The answer should hold only the lines from the one that contains "[button] (25, 108)" through the last line of the material, repeated exactly, without pictures.

Top of Data to examine

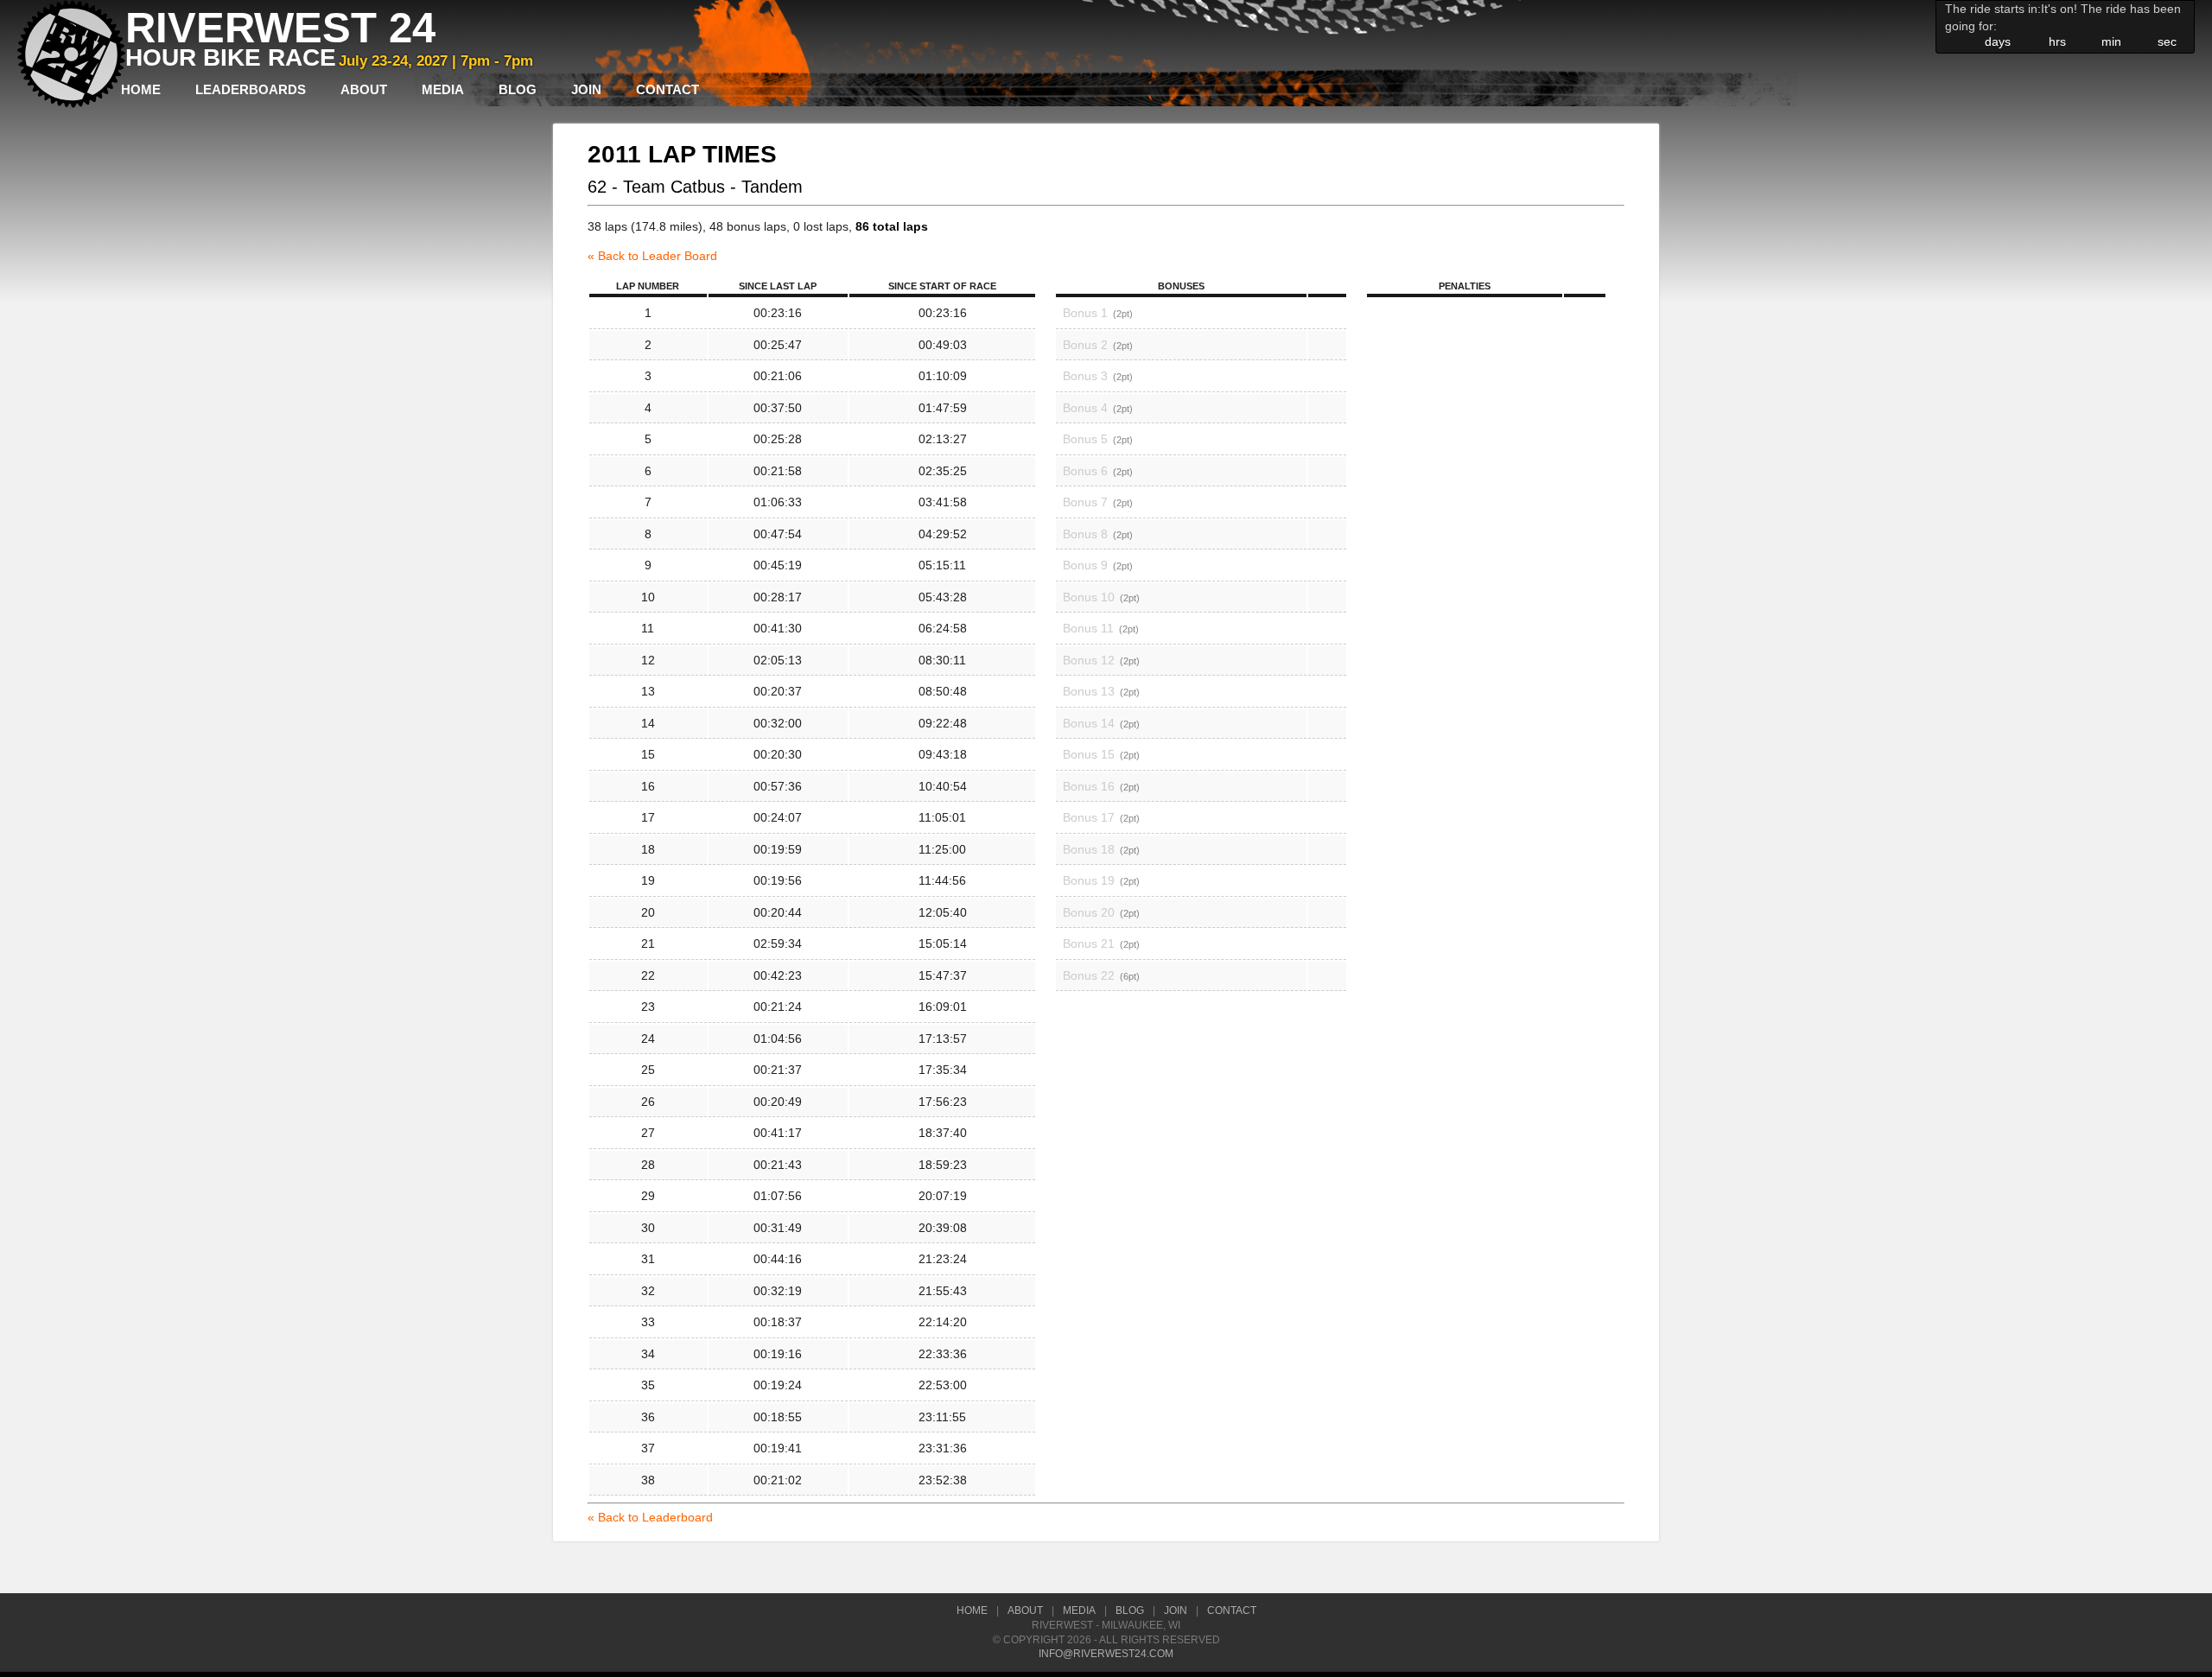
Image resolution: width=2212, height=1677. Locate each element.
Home (141, 89)
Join (586, 89)
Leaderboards (250, 89)
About (363, 89)
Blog (518, 89)
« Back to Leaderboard (650, 1517)
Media (443, 89)
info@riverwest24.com (1106, 1654)
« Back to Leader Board (652, 256)
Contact (667, 89)
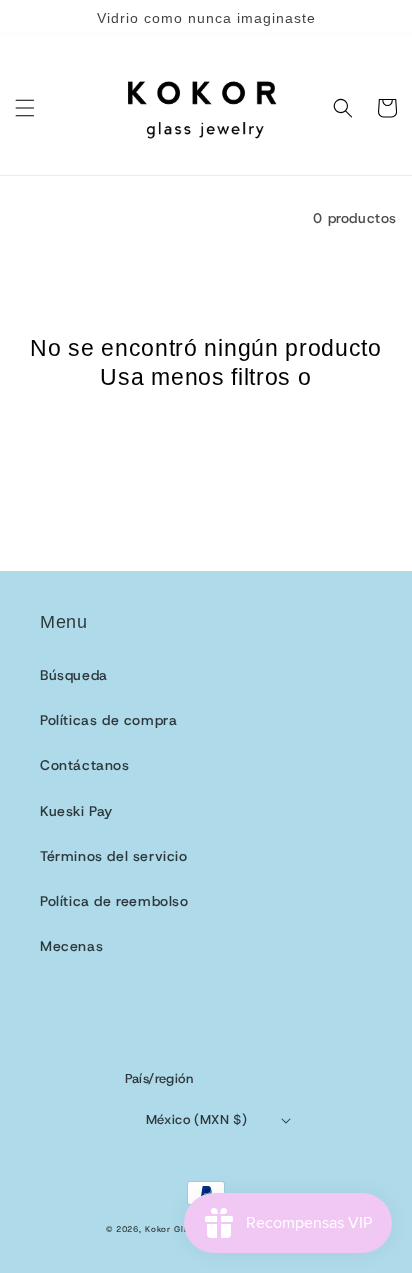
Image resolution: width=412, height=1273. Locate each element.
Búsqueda (74, 675)
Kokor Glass (172, 1229)
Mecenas (71, 946)
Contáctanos (85, 765)
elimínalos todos (206, 406)
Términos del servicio (114, 856)
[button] (25, 108)
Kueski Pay (76, 811)
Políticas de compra (108, 720)
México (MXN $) (197, 1119)
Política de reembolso (114, 901)
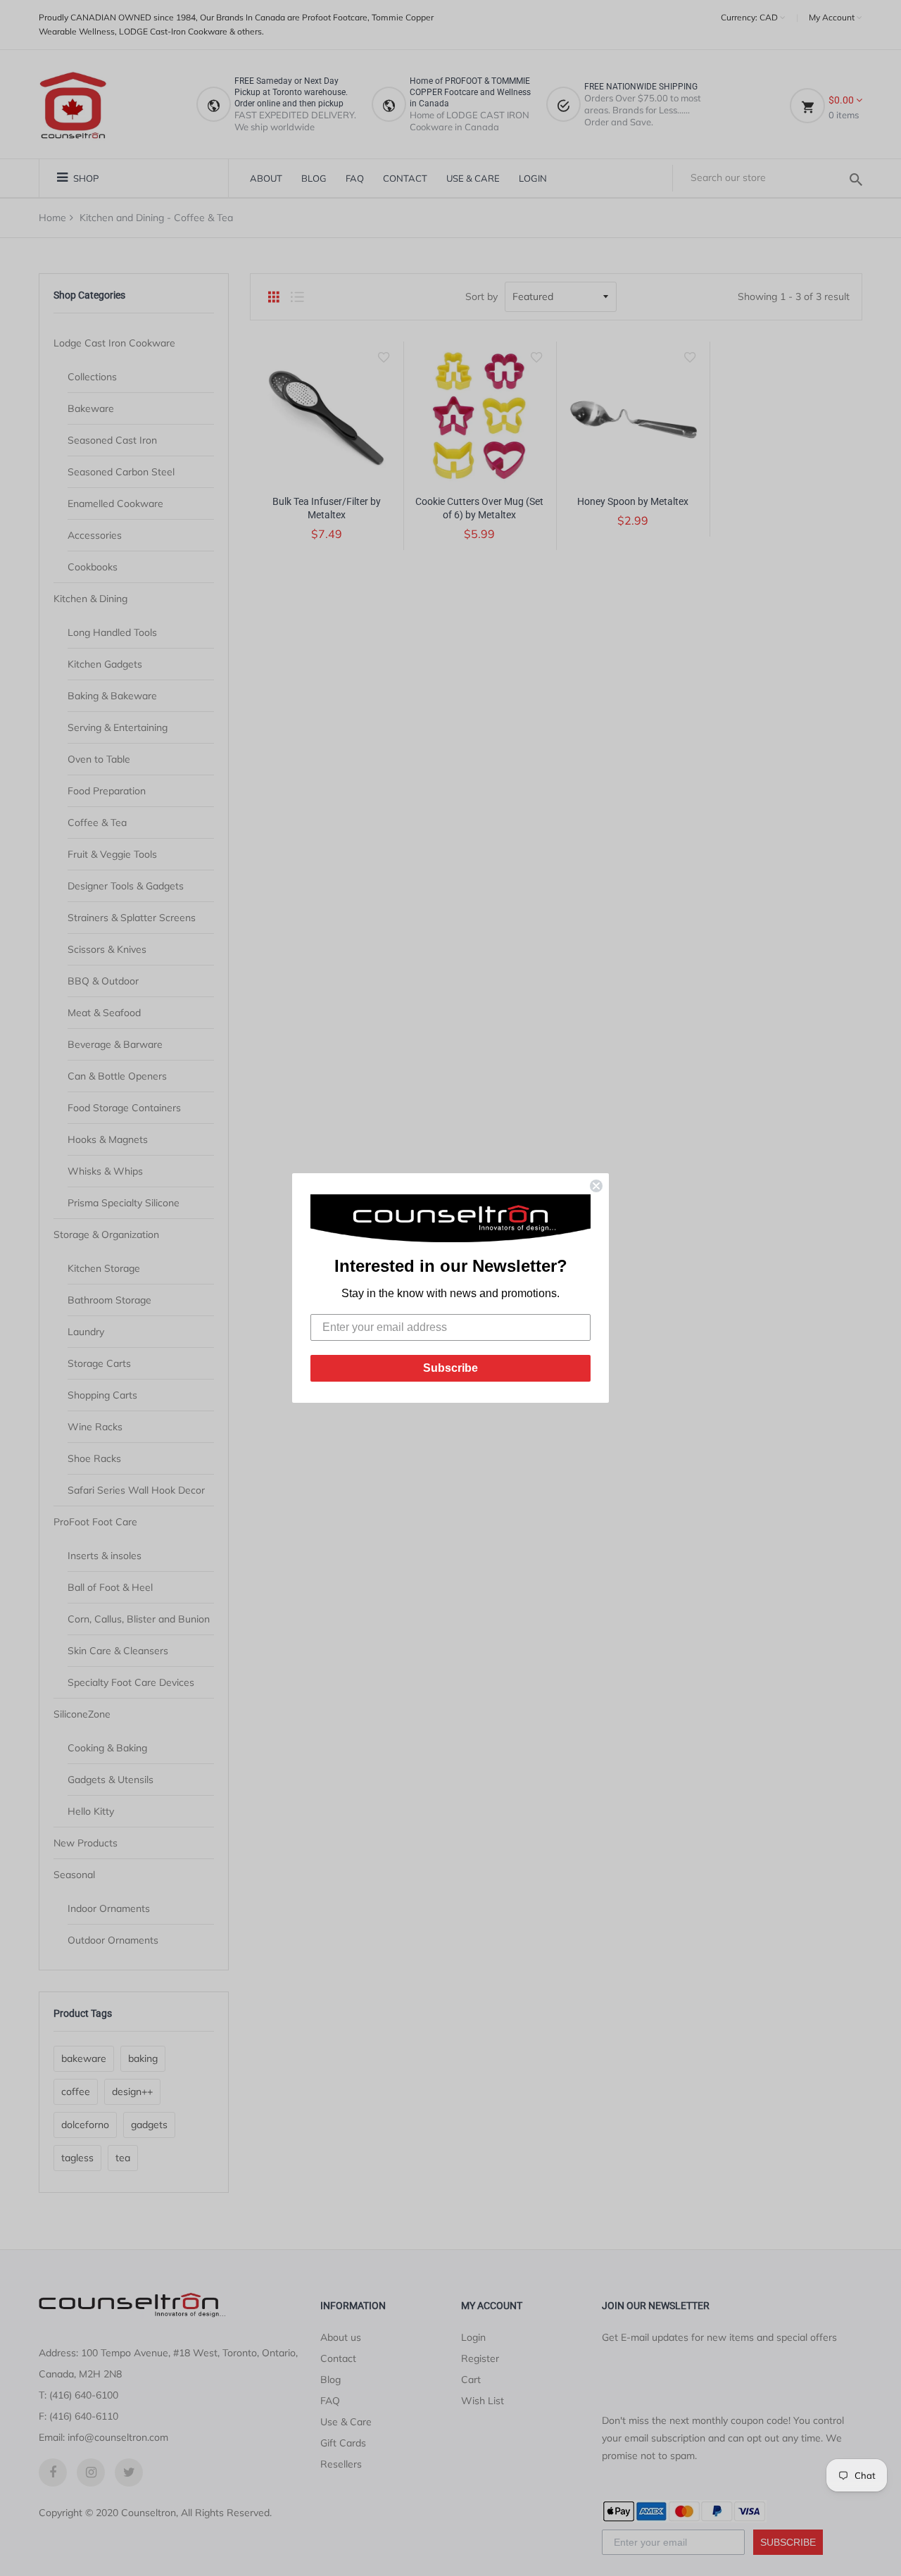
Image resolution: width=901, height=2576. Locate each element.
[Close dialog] (596, 1186)
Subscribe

Bottom of Data to examine

— Reply —
[button] (25, 108)
Kueski Pay (76, 811)
Políticas de compra (108, 720)
México (MXN $) (197, 1119)
Política de reembolso (114, 901)
Image resolution: width=901, height=2576. Locate each element.
[Close dialog] (596, 1186)
Subscribe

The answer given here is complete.